Guiding vaccine development with machine learning
From tackling homework challenges to drafting emails, people are discovering a vast array of applications for natural language processing tools like generative artificial intelligence (AI) engines. Now, researchers from Pacific Northwest National Laboratory (PNNL) and Harvard Medical School (HMS) are using this same kind of technology to build a knowledge base in order to guide decision-makers on vaccine development. Through the Rapid Assessment of Platform Technologies to Expedite Response (RAPTER) project, the scientists leverage machine learning and AI to search the scientific literature for knowledge on how to build effective vaccines against new infectious viruses and bacteria.
With RAPTER, researchers figure out which strategy would work best for a specific virus or bacteria to maximize the value of immune responses from the host. The tool aims to help produce new vaccines more rapidly and with a reduced timeline and cost.
Under the RAPTER project, PNNL scientists work closely with colleagues from HMS to automatically extract information from scientific publications in a meaningful way.

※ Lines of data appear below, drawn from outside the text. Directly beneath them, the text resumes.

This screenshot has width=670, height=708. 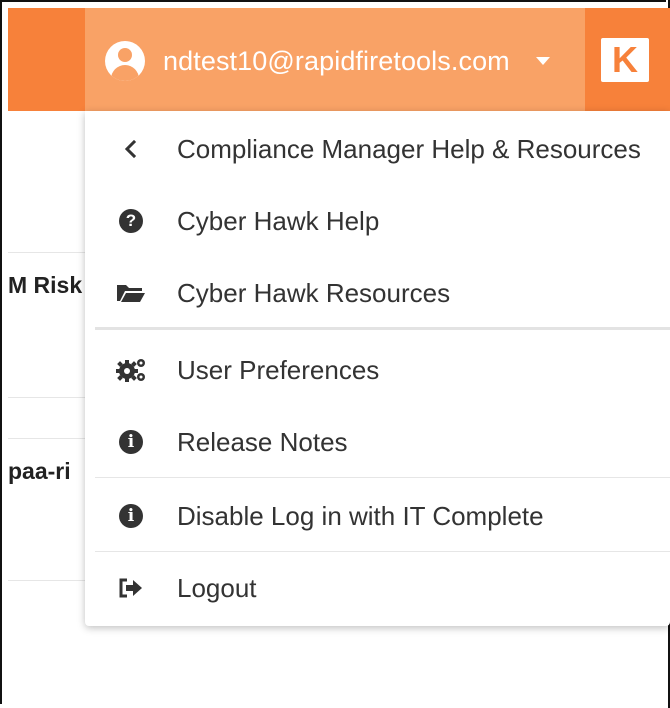 I want to click on menu-item-compliance-manager-help: Compliance Manager Help & Resources, so click(x=378, y=149).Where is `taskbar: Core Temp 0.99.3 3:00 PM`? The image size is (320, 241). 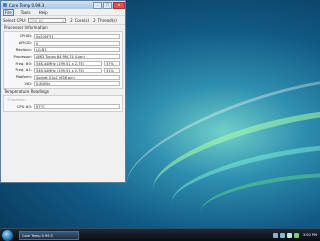
taskbar: Core Temp 0.99.3 3:00 PM is located at coordinates (160, 234).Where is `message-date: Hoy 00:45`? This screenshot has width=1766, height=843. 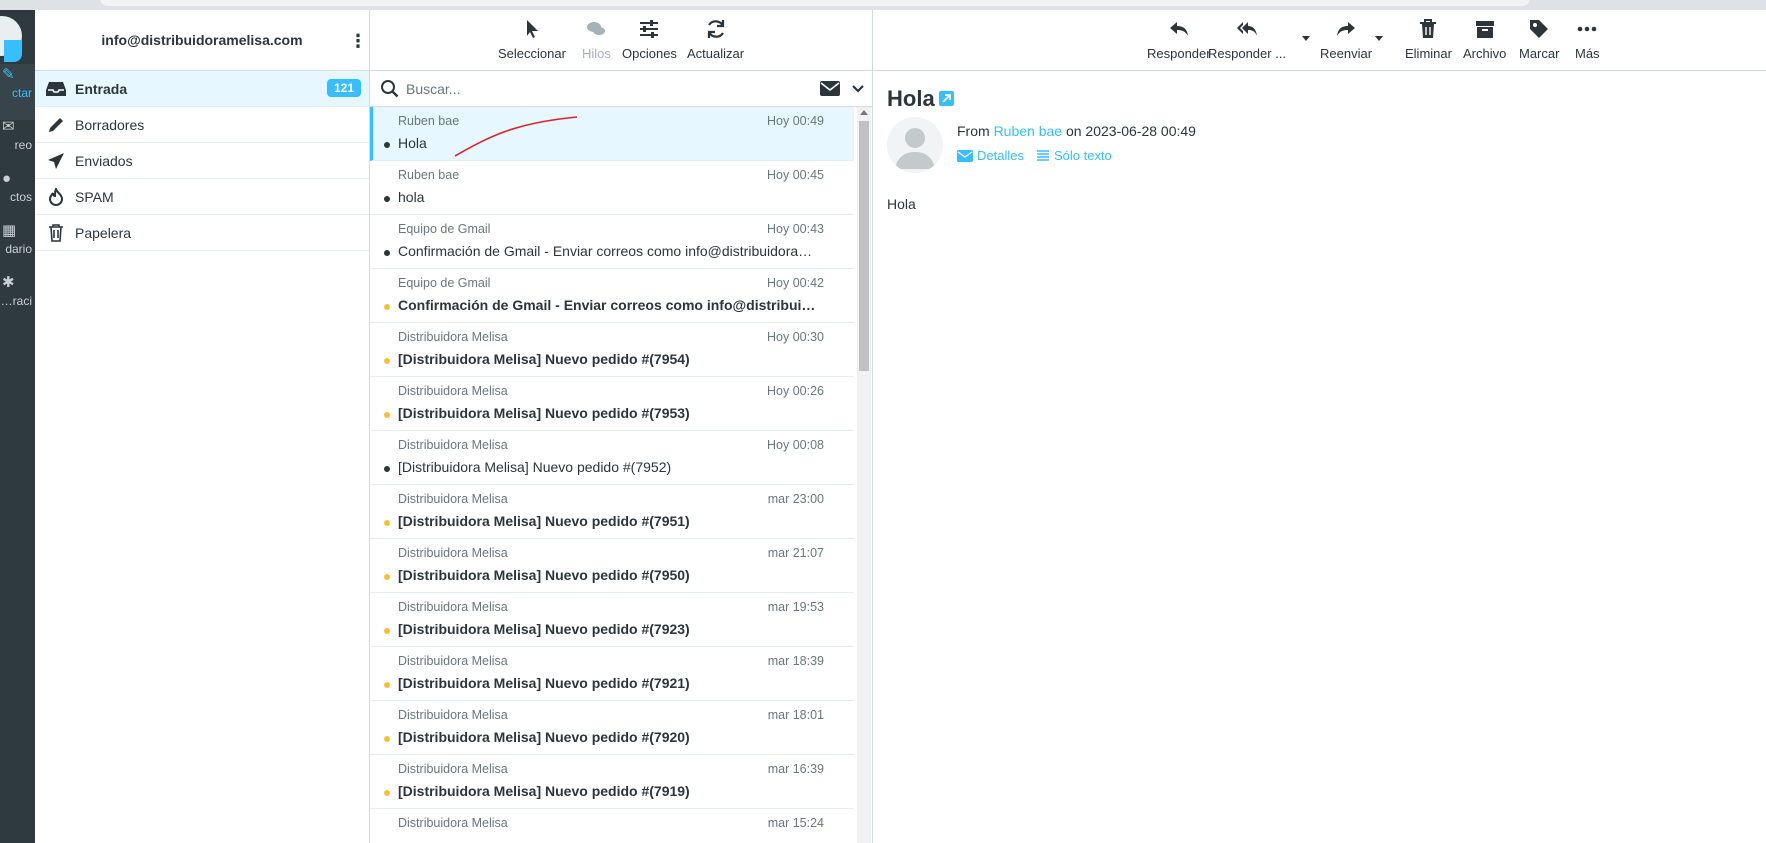
message-date: Hoy 00:45 is located at coordinates (796, 175).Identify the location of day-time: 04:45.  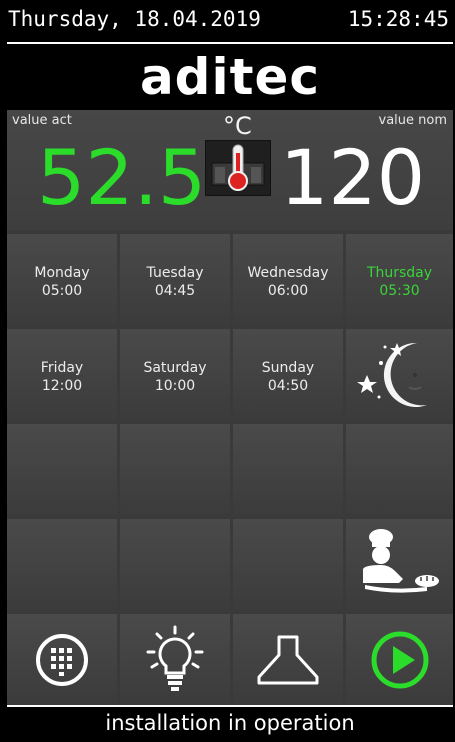
(175, 291).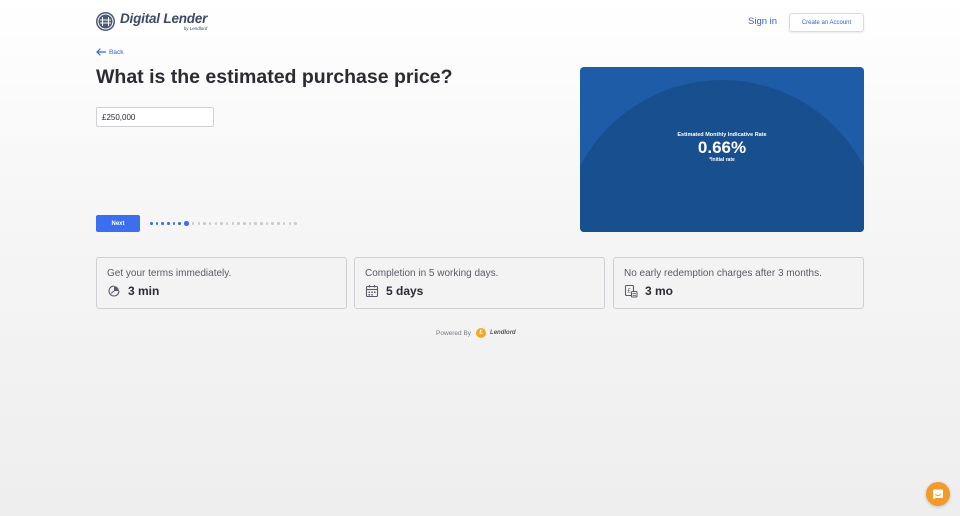 The image size is (960, 516). Describe the element at coordinates (186, 224) in the screenshot. I see `progress-dot-current` at that location.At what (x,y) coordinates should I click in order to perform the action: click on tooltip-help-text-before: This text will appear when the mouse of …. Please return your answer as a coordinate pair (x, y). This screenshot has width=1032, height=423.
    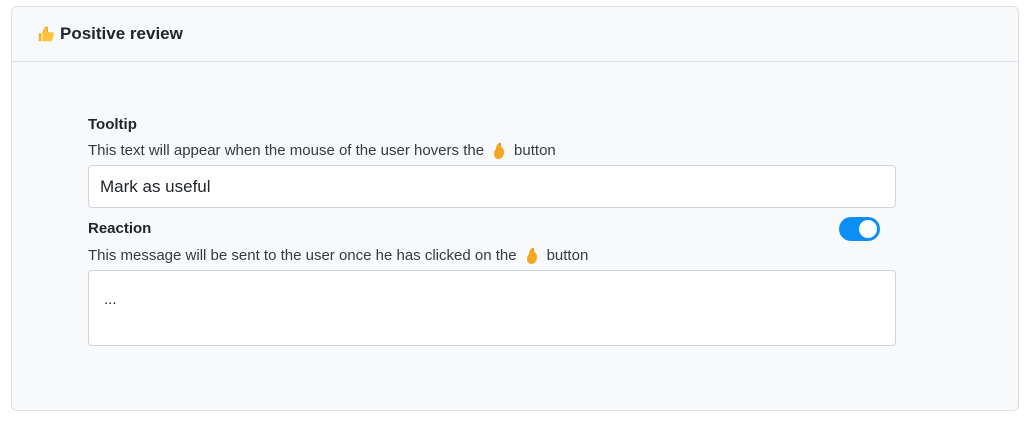
    Looking at the image, I should click on (286, 150). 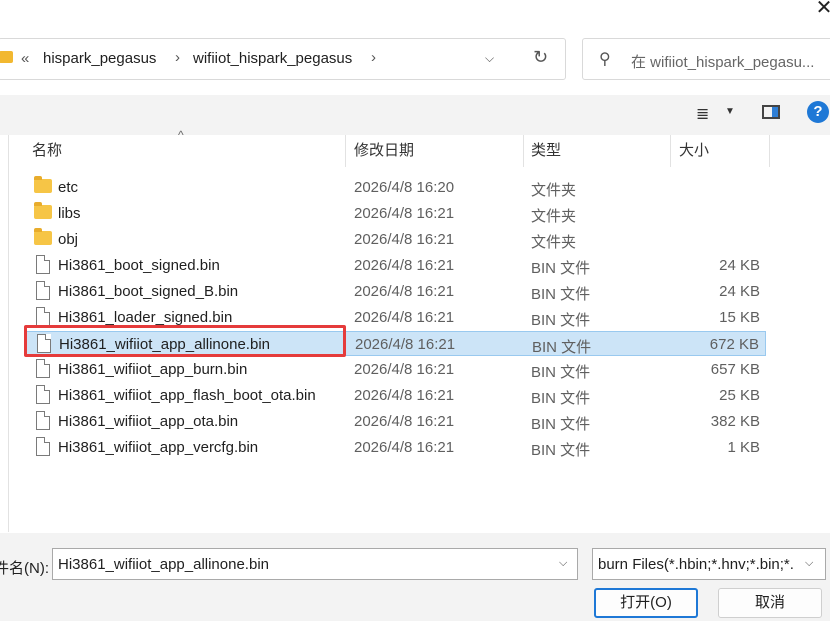 I want to click on file-size: 657 KB, so click(x=735, y=370).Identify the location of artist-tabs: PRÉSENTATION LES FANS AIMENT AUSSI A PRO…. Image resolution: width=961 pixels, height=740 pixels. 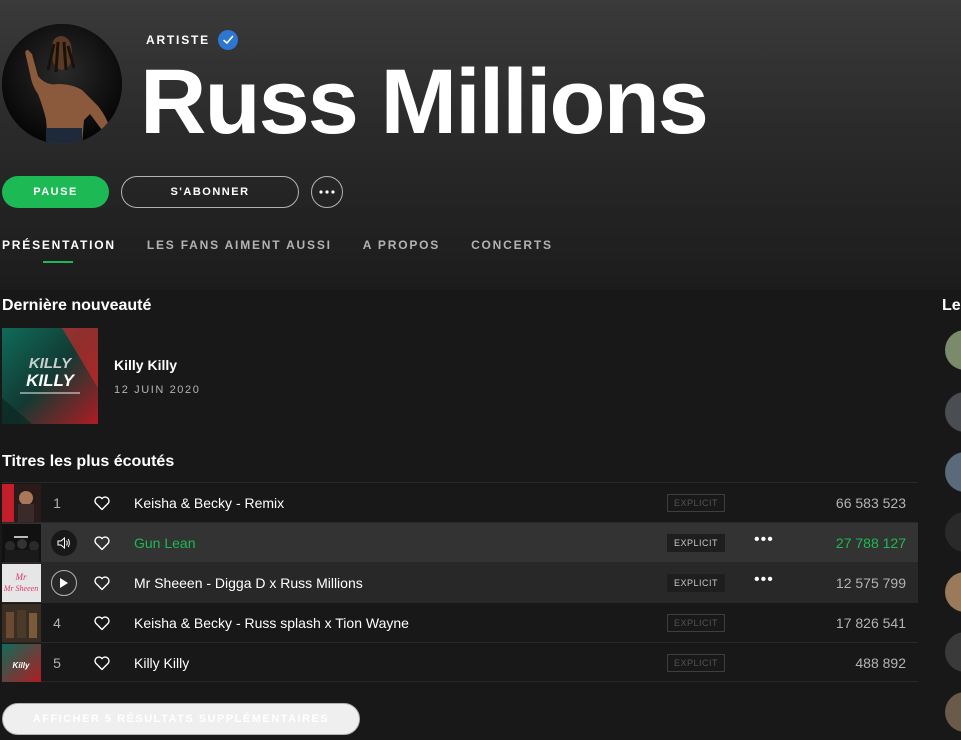
(293, 250).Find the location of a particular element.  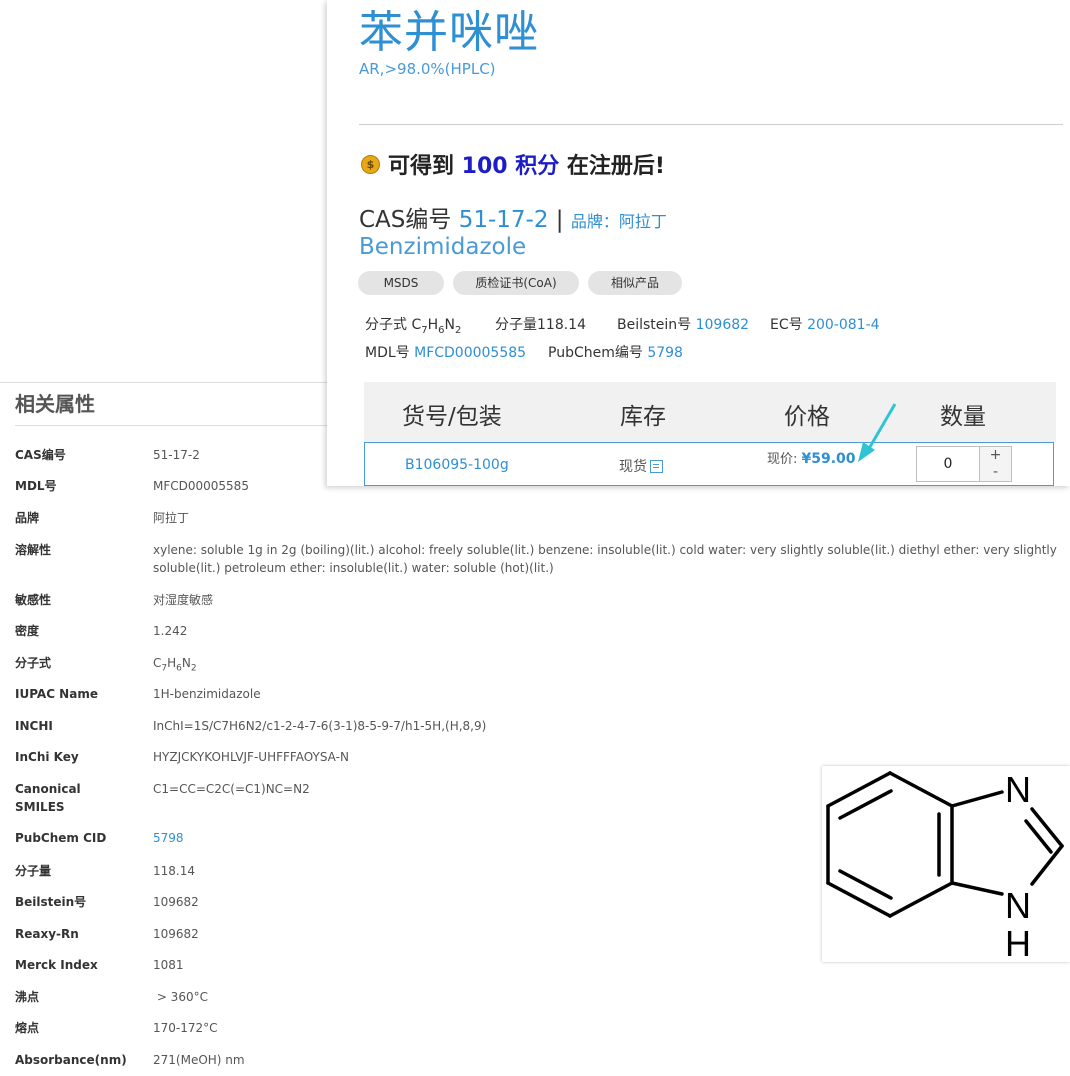

formula: 分子式 C7H6N2 is located at coordinates (414, 326).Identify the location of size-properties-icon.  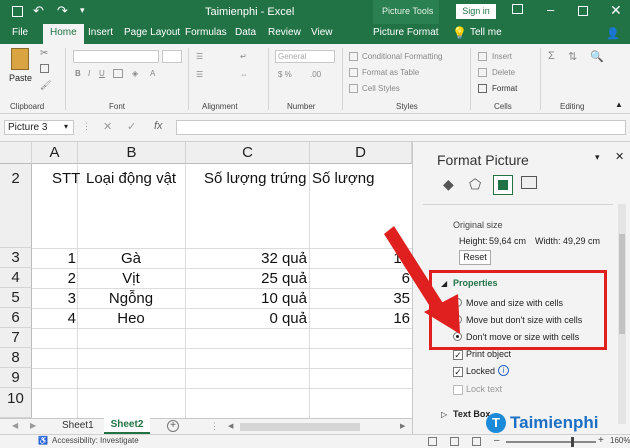
(503, 185).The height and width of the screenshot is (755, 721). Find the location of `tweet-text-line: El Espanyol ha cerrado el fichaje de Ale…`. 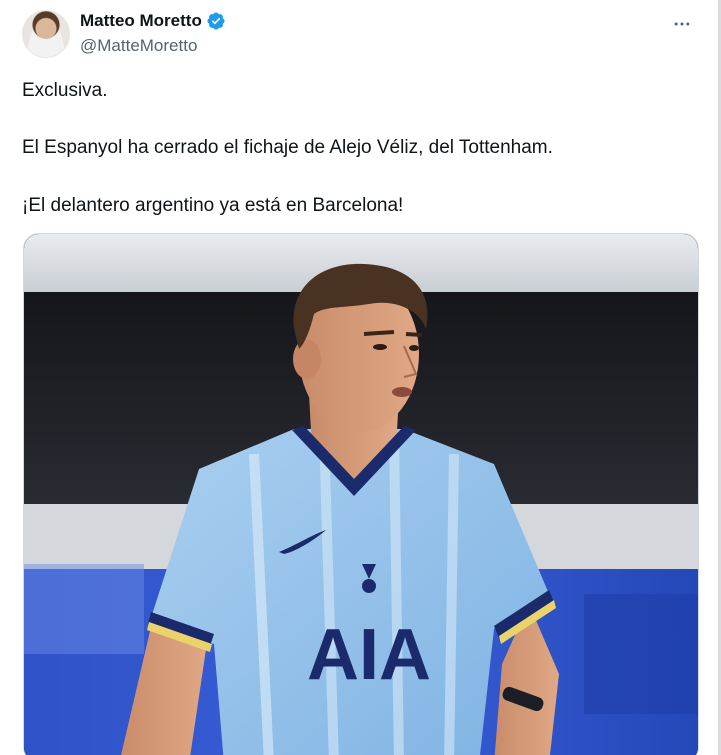

tweet-text-line: El Espanyol ha cerrado el fichaje de Ale… is located at coordinates (288, 148).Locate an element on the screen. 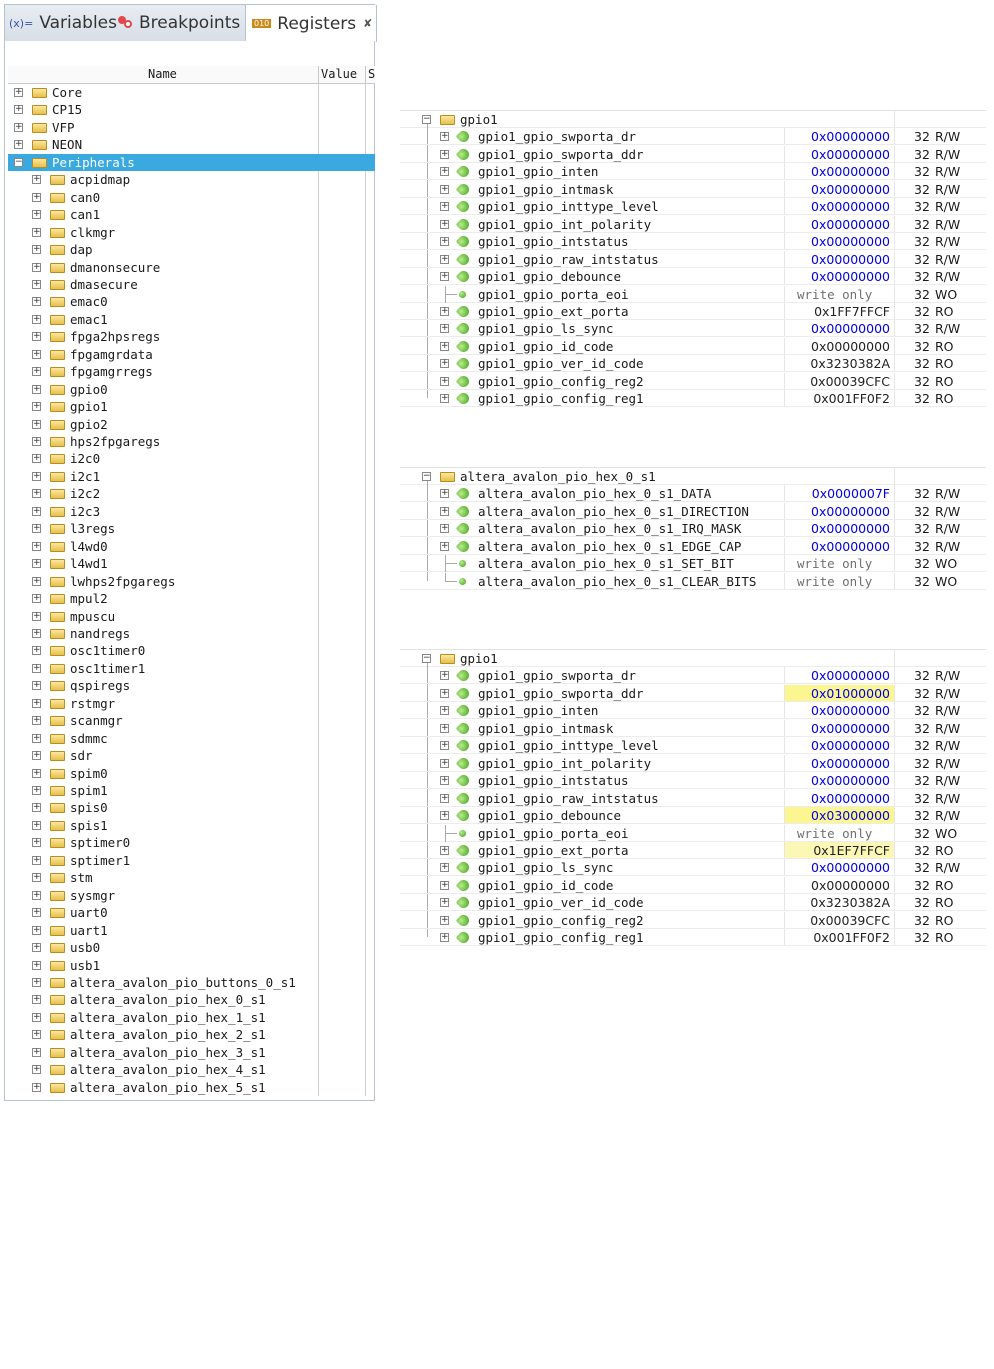 The image size is (994, 1369). tree-item: + sptimer1 is located at coordinates (192, 860).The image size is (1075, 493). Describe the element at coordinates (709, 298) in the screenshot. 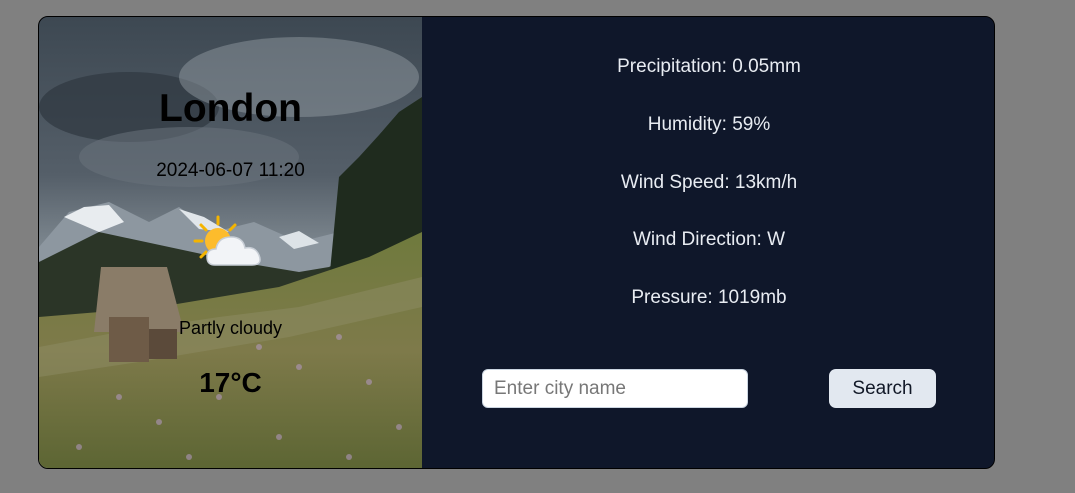

I see `pressure-value: Pressure: 1019mb` at that location.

PNNL and HMS scientists make this possible by defining the key terms that connect mechanisms of immunity to experimental measurements. Once the terms are defined, the RAPTER tool can identify the relationships between terms across different scientific publications. This information feeds into the Knowledge Extraction for Strategic Threat Response using Evidence from the Literature (KESTREL) database to build an extensive graph of relationships in the immune response.